Export del vino: il peso dei dazi USA
Nel 2024 le esportazioni di vino italiano negli Stati Uniti hanno raggiunto un valore di circa 1,94 miliardi di euro, con una crescita significativa del 162% negli ultimi venti anni. Il mercato statunitense rappresenta oggi circa un quarto delle esportazioni italiane di vino, con una quota importante di spumanti. Tuttavia, l’introduzione di dazi aumentati dal 2,9% fino al 15% ha già provocato un calo delle vendite, con una riduzione del 7,5% a volume e del 9,2% a valore nel primo mese di applicazione. Secondo l’analisi dell’Unione Italiana Vini, l’impatto economico stimato si aggira intorno ai 317 milioni di euro, che potrebbero salire a 460 milioni considerando la svalutazione del dollaro.
Il settore vitivinicolo italiano, che conta circa 30.000 imprese di trasformazione e 250.000 imprese agricole, con un fatturato complessivo di 16 miliardi di euro, si trova così a fronteggiare una crisi che si aggiunge alla contrazione dei consumi mondiali e alla diminuzione delle superfici vitate.

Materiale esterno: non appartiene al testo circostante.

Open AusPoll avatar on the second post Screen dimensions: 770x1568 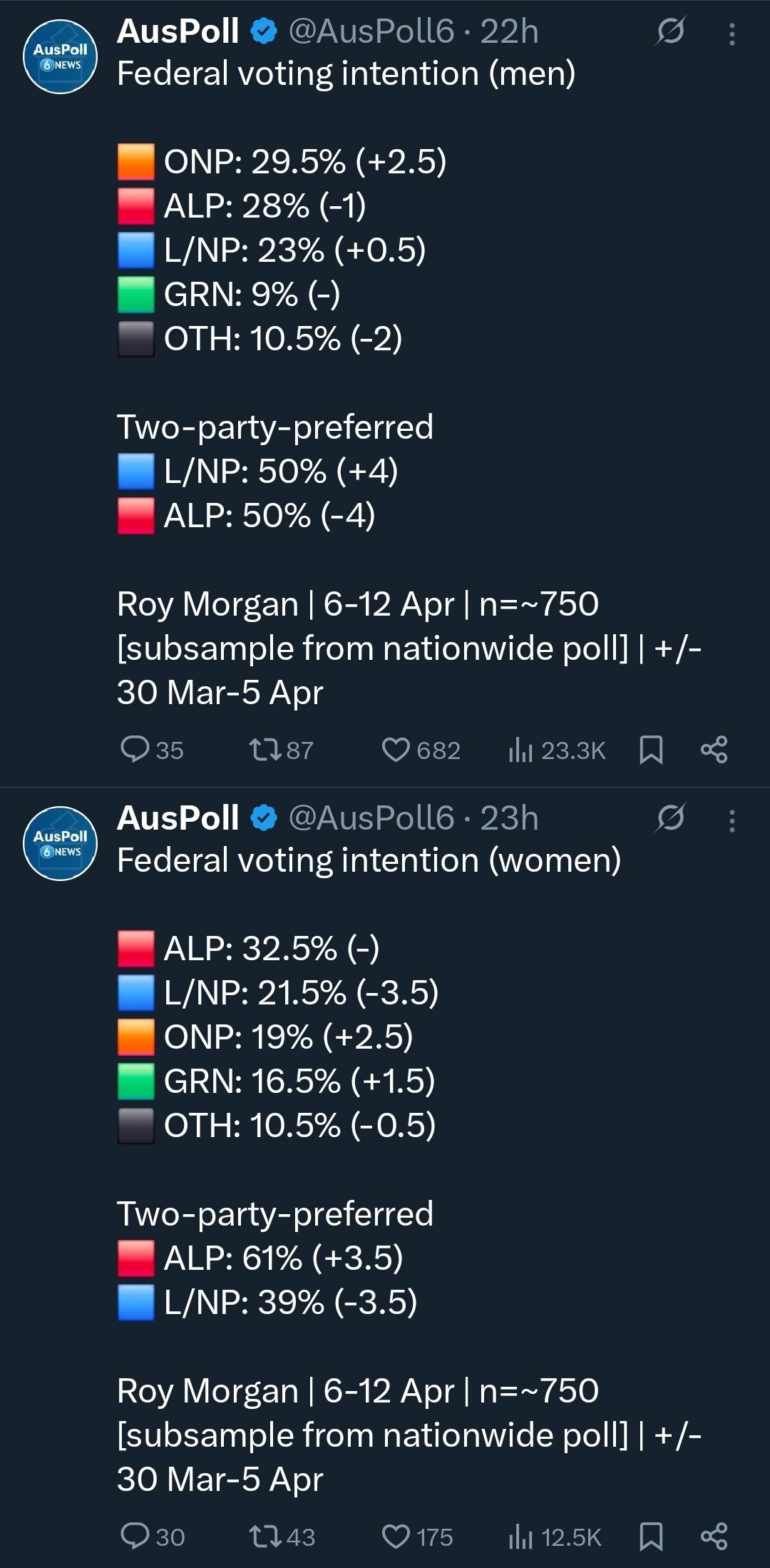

Nel 2025 la produzione dovrebbe tornare a crescere, stimata a 47,4 milioni di ettolitri, ma resta alta la preoccupazione per la competitività e la sostenibilità economica delle aziende.
Prospettive e strategie per il settore vitivinicolo italiano
Alla luce delle difficoltà provocate dai dazi e dal calo dei consumi, esperti e istituzioni propongono una revisione del Testo Unico del vino, con l’obiettivo di aggiornare disciplinari produttivi, rese per ettaro e norme di etichettatura, includendo l’obbligo di indicare gli ingredienti e le informazioni nutrizionali. Inoltre, si auspica una riduzione dell’IVA sul vino nei ristoranti per stimolare i consumi interni.
Un aspetto cruciale rimane la lotta alle frodi e alla contraffazione, con investimenti in tecnologie di tracciabilità come codici seriali integrati nei QR code, tag RFID e NFC con circuiti antimanomissione, per garantire l’autenticità delle bottiglie e tutelare il Made in Italy. La collaborazione tra aziende e istituzioni è fondamentale per rafforzare controlli, sanzioni e campagne di sensibilizzazione.
La presidente della Commissione europea Ursula von der Leyen ha riaffermato l’apertura al dialogo con gli Stati Uniti, pur sottolineando la necessità di difendere gli interessi europei e rispondere con contromisure proporzionate ai dazi americani. Nel frattempo, il ministro degli Esteri italiano Antonio Tajani ha evidenziato l’importanza di incrementare investimenti e importazioni dagli USA come leva per migliorare le relazioni commerciali e proteggere l’export italiano.
Il 2026 si profila come un anno decisivo per il settore vinicolo italiano, chiamato a innovarsi e a difendere la propria posizione nel mercato globale, in un contesto di crescenti tensioni commerciali e cambiamenti nelle abitudini di consumo.